There is a special kind of quiet that occupies a room near two in the morning. The refrigerator hums, the water pipes whine, sirens go off in the distance — this is London, after all. But beneath that lies stillness, elusive like the space between breaths.

Jon sits on the sofa, rocking ever so slightly and waiting for... he doesn’t even know what. For peace to slip into his lungs. Be carried along in his blood, spread throughout his brain. Every time he blinks, he thinks he sees horrific afterimages on the backs of his eyelids. Tonight, his dreams have been full of bodies: burning, running, festering, falling, twisting, crying, choking. Closing in on all sides of him, until his sight was completely obscured.

Out of that apparent void, a single, all-encompassing eye mired in spiderwebs had opened, and looked directly at him. Under its scrutiny, it was as if he and Martin had never fixed the world he’d broken. Never torn themselves out of the Mother of Puppets’ plots, or away from the Ceaseless Watcher.
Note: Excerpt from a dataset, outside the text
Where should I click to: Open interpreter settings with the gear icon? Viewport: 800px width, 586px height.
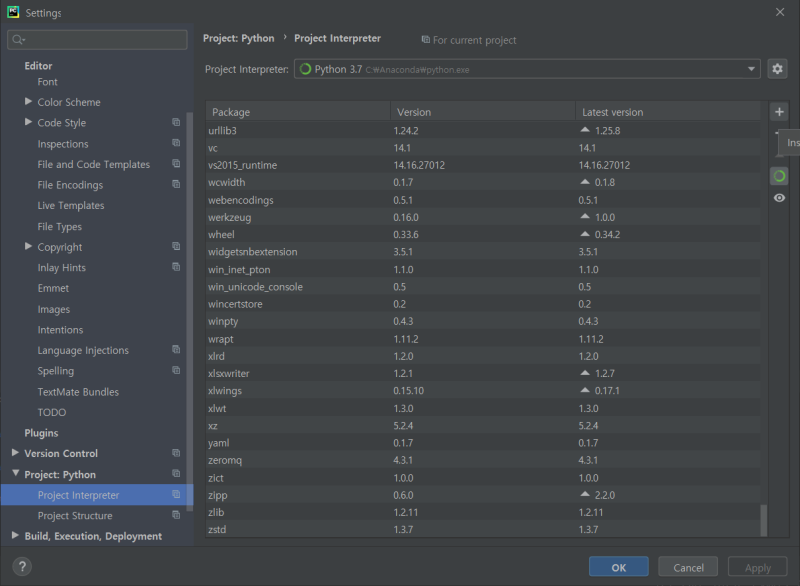(x=778, y=68)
He exhales slowly, burying his face in his hands. Surely he should be used to nightmares by now. He’s had a long history with them, between statement givers and his own encounters with entities and avatars. The dreams were always vivid and hallucinatory, clinging to him as he struggled toward consciousness and woke gasping, often clutching the arms of the office chair he’d dozed off in. Later, after he ended the world, he’d stopped sleeping entirely. Slumber no longer carried the promise of rest.

No one remembers clearly what happened to them in the domains during the apocalypse. That collective, polyphonic torment now lives on only in Jon’s mind. He may not be affiliated with the Beholding anymore, but some part of him will always be the Archive.

The frustrating thing is that over the last year and a bit, the nightmares have been happening less and less frequently. He’d actually thought they were going away, but all week now, Jon’s been waking up screaming or sobbing, tangled in the sheets, his pyjamas soaked through with cold sweat. Martin hasn’t gotten through a night undisturbed, either. They’re both exhausted; that’s probably why he managed to slip out of bed without alerting him initially.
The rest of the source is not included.